Imported asbestos products getting past Australian customs

Imported asbestos getting past Australian customs

Large shipments of products containing asbestos are entering Australia undetected by customs officials and it has some groups worried about worker safety.

Fibres were recently found in almost a dozen train engines and it is feared many more dangerous imports are slipping through.

While the manufacture of asbestos has been banned in Australia for more than quarter of a century, it is still rife in China, Russia and Brazil.

“It’s cheap to produce a product for housing and things like that, but it’s also killing people,” Terry Miller from the Asbestos Victims Association said.

Products containing the deadly fibres are then exported around the globe, including to Australia.

Last month, asbestos was found in the engines of ten trains during routine testing, sparking fears for worker safety.

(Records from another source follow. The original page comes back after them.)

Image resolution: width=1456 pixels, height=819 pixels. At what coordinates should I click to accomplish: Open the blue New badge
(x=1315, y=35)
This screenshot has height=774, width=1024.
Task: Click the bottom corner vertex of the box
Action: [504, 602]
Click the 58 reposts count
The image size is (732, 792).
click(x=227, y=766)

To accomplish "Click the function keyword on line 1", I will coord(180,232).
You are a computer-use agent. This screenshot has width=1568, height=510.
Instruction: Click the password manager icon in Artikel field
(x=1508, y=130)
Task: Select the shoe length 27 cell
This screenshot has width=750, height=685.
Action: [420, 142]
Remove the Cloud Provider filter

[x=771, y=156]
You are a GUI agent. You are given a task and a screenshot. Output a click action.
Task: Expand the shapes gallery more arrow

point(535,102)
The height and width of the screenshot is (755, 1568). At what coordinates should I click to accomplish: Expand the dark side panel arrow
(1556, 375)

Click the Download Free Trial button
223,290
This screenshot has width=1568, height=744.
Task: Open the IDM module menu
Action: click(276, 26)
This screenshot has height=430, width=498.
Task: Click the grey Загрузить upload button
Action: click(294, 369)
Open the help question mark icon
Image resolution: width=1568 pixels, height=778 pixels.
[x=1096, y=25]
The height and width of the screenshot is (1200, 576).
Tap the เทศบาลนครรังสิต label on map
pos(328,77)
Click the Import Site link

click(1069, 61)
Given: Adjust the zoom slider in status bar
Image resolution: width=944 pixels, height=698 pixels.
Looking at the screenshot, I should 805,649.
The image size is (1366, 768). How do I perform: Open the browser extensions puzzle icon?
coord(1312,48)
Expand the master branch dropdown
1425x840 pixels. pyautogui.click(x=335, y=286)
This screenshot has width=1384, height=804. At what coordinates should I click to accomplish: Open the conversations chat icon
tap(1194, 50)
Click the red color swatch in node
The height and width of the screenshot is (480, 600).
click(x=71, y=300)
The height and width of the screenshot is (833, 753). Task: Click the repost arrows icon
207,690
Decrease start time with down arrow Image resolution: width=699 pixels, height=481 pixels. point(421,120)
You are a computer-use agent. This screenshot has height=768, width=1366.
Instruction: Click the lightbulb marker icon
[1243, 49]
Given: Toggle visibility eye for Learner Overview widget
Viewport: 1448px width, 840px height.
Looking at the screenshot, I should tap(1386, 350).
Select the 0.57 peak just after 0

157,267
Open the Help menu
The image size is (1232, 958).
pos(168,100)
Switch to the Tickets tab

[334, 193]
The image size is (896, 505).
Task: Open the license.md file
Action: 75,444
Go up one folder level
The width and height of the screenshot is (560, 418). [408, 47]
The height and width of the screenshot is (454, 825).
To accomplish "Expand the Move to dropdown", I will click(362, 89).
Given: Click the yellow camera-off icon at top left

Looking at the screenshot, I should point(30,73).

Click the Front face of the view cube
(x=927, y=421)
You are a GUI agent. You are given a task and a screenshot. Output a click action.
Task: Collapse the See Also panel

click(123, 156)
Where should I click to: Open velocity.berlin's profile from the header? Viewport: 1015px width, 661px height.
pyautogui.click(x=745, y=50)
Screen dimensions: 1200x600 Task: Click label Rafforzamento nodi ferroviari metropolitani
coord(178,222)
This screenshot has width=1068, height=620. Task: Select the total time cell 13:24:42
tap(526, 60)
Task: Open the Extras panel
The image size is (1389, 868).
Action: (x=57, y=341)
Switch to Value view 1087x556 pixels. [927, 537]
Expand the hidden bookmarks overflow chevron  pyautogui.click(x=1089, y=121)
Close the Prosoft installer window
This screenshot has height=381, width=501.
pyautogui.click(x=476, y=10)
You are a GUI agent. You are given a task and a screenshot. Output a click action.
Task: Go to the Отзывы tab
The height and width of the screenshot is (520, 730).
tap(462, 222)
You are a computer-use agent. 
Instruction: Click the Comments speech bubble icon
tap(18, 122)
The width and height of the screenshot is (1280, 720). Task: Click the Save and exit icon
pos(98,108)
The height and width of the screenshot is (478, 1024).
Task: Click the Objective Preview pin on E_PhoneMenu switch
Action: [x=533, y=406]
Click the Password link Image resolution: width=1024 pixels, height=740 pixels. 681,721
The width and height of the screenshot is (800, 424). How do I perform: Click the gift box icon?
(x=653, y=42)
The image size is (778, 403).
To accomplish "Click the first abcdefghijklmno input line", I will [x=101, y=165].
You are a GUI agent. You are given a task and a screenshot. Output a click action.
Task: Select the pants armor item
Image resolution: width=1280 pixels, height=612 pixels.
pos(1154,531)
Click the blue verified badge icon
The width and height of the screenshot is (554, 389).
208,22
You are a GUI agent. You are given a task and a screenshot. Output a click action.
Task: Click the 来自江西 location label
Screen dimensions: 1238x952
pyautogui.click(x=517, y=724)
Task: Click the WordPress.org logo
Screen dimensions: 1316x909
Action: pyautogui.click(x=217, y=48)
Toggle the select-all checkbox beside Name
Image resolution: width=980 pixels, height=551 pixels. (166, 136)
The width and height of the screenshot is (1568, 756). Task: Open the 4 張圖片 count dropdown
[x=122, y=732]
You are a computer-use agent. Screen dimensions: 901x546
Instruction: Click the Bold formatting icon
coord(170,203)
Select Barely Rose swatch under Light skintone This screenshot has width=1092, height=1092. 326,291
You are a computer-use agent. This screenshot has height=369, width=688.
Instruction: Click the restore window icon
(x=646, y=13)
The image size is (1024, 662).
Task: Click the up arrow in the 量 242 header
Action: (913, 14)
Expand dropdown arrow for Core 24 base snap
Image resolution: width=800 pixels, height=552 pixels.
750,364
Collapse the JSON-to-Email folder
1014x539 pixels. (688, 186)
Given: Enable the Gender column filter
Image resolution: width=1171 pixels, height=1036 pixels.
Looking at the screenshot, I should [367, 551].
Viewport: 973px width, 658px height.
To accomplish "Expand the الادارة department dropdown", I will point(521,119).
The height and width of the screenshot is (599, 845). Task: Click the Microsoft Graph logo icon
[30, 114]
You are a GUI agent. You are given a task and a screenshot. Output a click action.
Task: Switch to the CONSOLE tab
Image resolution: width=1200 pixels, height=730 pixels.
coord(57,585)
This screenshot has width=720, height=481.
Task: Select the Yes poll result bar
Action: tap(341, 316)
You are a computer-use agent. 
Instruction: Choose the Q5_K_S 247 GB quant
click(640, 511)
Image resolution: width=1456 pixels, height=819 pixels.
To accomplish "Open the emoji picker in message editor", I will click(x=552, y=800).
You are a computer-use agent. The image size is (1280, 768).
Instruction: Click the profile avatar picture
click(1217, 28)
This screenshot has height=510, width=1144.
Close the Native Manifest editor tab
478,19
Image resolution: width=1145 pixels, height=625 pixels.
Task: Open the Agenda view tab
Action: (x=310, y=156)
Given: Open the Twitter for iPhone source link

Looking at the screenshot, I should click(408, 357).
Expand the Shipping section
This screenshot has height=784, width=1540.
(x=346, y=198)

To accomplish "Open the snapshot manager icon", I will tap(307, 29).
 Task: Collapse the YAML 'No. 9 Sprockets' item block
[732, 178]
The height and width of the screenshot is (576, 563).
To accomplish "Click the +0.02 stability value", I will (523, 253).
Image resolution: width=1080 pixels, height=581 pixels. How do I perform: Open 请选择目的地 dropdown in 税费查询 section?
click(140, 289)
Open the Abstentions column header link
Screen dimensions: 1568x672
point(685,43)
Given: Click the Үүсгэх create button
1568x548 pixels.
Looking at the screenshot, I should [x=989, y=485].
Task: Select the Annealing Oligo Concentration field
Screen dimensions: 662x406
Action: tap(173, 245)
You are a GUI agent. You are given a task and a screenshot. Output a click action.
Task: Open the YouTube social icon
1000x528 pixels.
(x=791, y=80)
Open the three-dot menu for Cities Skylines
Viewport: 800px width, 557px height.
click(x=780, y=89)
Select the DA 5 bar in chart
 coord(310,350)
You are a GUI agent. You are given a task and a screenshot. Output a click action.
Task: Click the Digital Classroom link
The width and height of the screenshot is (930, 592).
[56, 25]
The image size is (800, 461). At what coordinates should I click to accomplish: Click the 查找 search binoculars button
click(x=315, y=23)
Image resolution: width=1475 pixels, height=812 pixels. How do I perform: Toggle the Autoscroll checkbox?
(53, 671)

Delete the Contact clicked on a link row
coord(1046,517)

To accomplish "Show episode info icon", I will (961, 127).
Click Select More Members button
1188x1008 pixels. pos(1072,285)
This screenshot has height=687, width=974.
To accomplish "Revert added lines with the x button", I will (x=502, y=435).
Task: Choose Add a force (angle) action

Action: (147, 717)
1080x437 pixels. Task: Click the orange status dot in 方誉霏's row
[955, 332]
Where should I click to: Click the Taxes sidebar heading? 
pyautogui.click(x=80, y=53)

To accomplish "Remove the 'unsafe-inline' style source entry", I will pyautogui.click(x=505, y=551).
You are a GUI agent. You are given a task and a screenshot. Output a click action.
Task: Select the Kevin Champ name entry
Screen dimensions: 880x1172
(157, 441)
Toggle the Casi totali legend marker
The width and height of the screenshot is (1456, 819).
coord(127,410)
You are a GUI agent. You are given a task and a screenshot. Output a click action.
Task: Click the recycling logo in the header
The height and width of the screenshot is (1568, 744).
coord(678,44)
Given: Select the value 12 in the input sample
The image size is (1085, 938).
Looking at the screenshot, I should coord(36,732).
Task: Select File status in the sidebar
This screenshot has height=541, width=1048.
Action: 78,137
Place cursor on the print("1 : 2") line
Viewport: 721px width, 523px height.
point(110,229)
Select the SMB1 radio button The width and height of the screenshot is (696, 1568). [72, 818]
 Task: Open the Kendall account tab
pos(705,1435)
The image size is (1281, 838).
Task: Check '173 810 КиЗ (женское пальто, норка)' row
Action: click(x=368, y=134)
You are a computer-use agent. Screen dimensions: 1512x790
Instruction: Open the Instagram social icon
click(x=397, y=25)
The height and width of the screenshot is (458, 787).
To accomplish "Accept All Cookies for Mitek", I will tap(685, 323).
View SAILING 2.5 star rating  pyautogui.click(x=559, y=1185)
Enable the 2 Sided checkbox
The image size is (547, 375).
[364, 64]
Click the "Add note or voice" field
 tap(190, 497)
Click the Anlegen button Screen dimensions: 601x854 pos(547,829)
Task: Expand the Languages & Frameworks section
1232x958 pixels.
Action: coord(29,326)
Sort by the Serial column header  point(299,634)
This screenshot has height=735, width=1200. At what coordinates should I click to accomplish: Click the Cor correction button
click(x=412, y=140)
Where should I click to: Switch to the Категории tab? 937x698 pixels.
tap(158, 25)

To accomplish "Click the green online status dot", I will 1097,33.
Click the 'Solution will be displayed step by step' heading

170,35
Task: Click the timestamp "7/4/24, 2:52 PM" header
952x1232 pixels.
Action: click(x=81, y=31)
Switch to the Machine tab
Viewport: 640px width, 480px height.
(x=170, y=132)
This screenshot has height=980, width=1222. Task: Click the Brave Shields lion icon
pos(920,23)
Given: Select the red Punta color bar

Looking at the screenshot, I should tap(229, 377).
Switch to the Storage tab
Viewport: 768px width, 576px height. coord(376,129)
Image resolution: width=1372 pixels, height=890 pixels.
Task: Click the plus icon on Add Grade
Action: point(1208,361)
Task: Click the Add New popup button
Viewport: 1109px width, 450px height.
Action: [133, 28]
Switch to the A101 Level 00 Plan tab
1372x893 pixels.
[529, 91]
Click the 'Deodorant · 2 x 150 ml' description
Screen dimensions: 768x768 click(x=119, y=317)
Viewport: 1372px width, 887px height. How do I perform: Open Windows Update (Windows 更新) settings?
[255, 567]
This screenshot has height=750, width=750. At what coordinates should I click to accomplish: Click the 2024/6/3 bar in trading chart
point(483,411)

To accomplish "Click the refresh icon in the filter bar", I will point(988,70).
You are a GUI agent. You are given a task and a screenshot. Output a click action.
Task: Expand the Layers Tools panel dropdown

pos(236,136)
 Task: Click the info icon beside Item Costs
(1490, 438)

“Our security system in Australia is so lax and through customs, if it looked like asbestos, these guys picked it, they should’ve done an analysis themselves,” Ian Sheppard from the Asbestos Diseases Society said.

It follows the recall of more than 20,000 Great Wall and Chery vehicles with asbestos gaskets last year.

In June, customs officials in Adelaide intercepted and destroyed a shipment of motorcycles containing asbestos.

Mechanics admit they do not expect to find asbestos in motorbikes and therefore do not undertake precautionary measures, but they fear cheap imported parts could be putting them at risk.

Those caught trying to bring asbestos merchandise into the country face fines of up to $850,000.